Genève

Watches and Wonders: l'hôtellerie genevoise a le sourire

14.04.2026 18h11 Delphine Palma

expo

60’000 visiteurs, 1’700 journalistes, près de 6’000 détaillants: Watches and Wonders attire chaque année un public toujours plus nombreux. Des milliers de visiteurs qu’il faut loger le temps de l'événement. De quoi faire tourner les hôtels à plein régime.

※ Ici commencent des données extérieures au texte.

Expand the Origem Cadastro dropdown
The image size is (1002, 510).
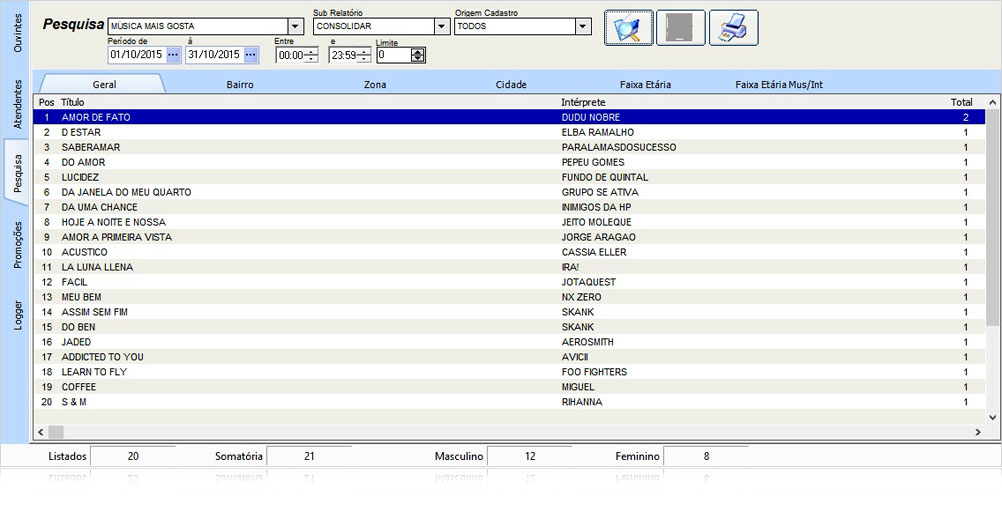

Pour les hôteliers genevois, c’est une semaine cruciale qui démarre. Jusqu’à dimanche, Watches and Wonders remplit presque entièrement le parc hôtelier. Hôtellerie de luxe sur la Rade, mais aussi établissements 2 et 3 étoiles: tout le monde en profite. C’est la semaine la plus chargée de l’année, confirme le président de la Société des hôteliers de Genève, Jean-Vital Domézon. «Nous affichons des taux d’occupation proches de 100 %, avec des prix plus élevés selon les catégories d’hôtels. Mais surtout, c’est une visibilité incomparable pour Genève. On se réjouit de cet événement — et on aimerait en avoir davantage pour compenser la disparition d’autres salons.»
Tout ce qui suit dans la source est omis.